**INSTRUCTIONS TO FOLLOW:** In the records below, some lines contain the word "icon". Copy each of them.

Saved entries:

--- START ---

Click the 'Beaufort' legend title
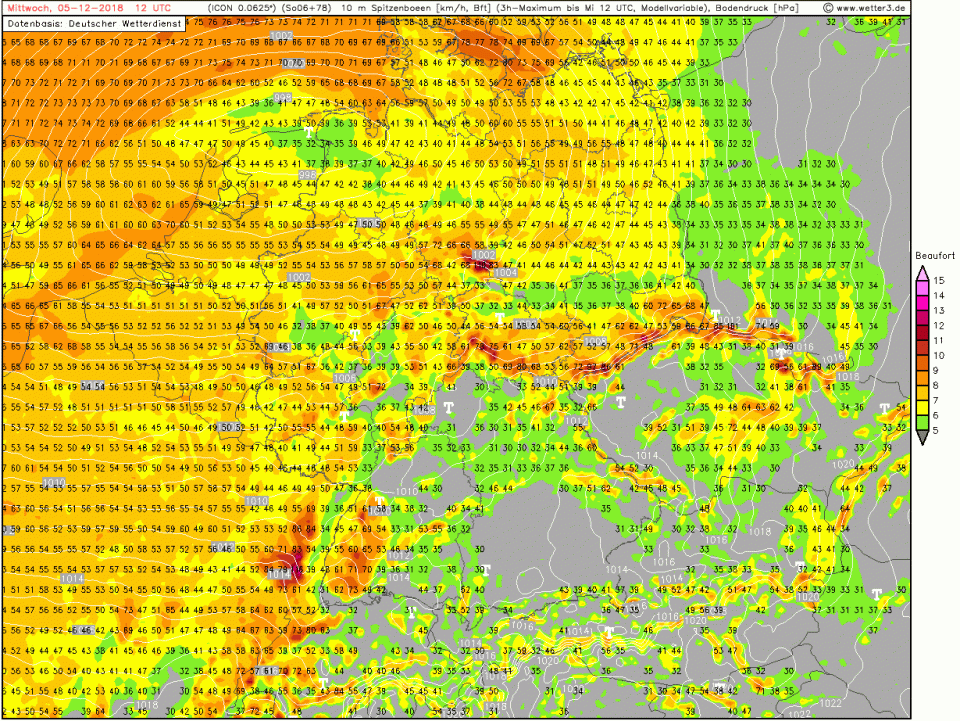The height and width of the screenshot is (721, 960). [x=934, y=255]
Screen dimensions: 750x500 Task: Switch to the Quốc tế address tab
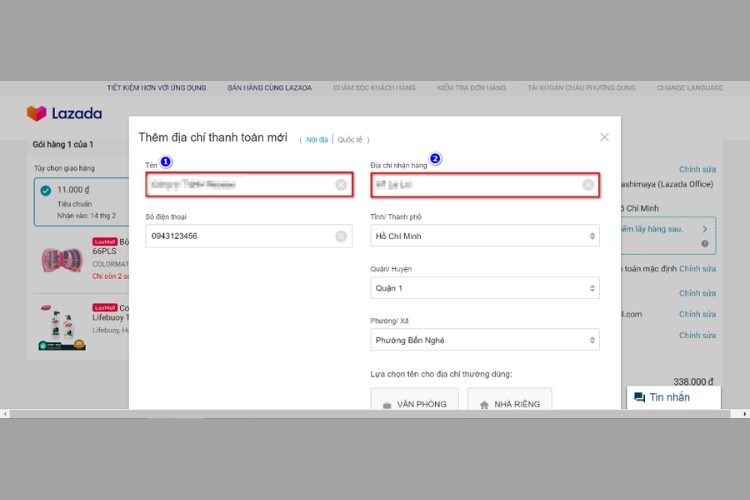[x=350, y=140]
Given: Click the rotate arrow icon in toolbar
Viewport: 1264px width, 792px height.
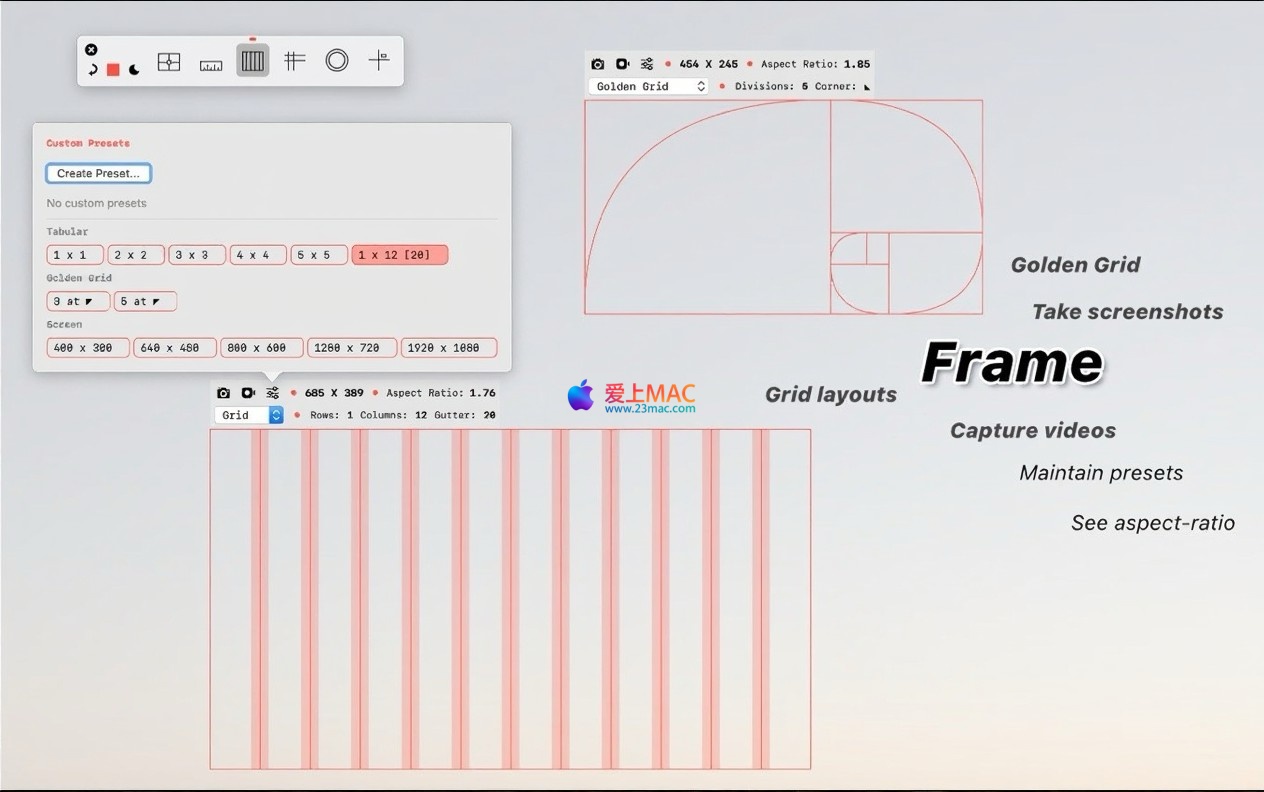Looking at the screenshot, I should (x=92, y=70).
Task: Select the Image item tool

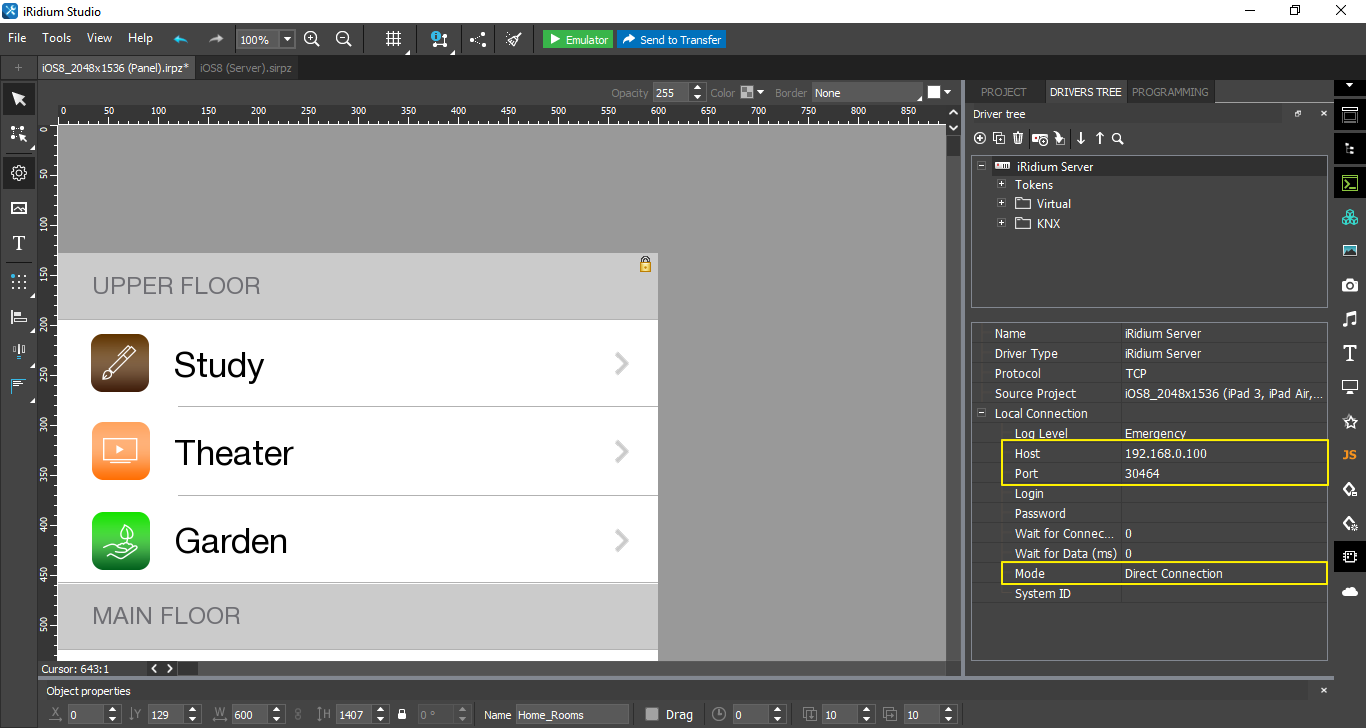Action: [18, 208]
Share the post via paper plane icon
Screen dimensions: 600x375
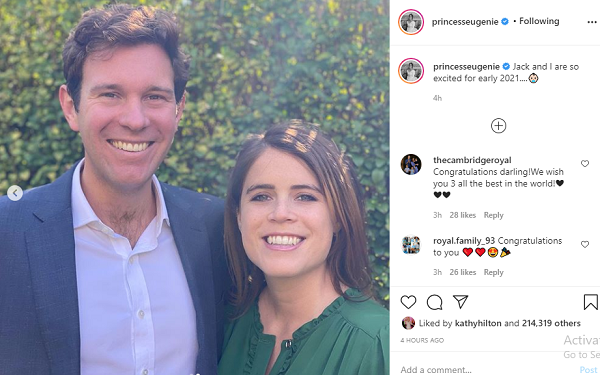click(x=461, y=302)
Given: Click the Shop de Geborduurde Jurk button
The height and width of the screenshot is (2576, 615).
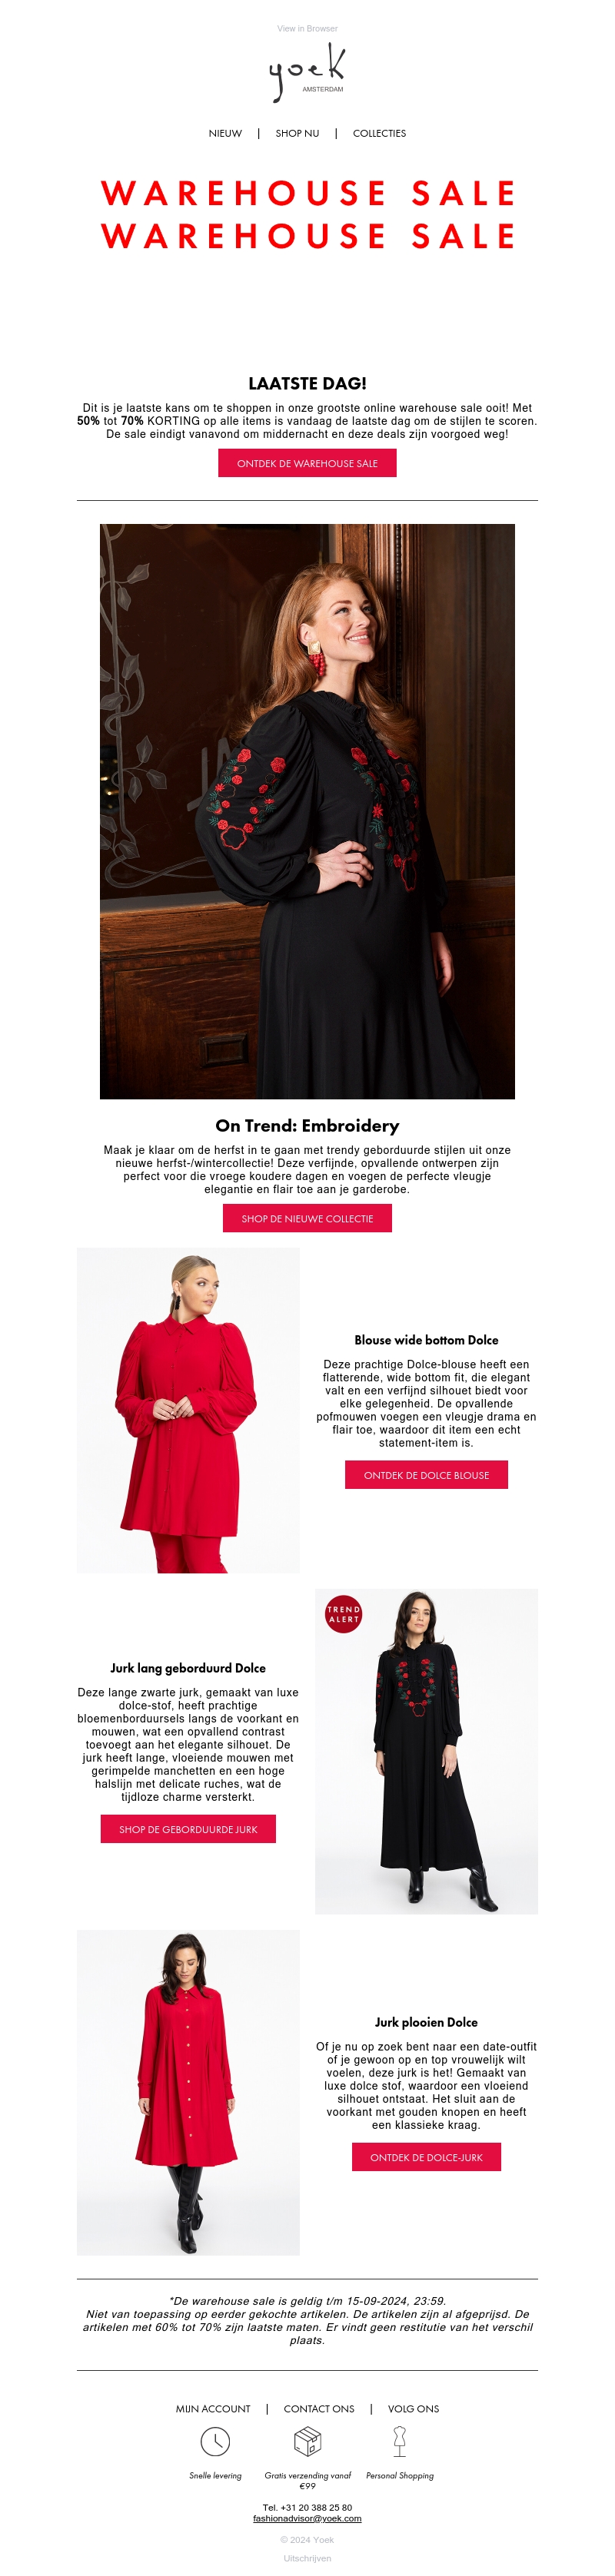Looking at the screenshot, I should 188,1829.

--- END ---

**WRITTEN RESPONSE:**
Given: Click the rotate arrow icon in toolbar
Share the post via paper plane icon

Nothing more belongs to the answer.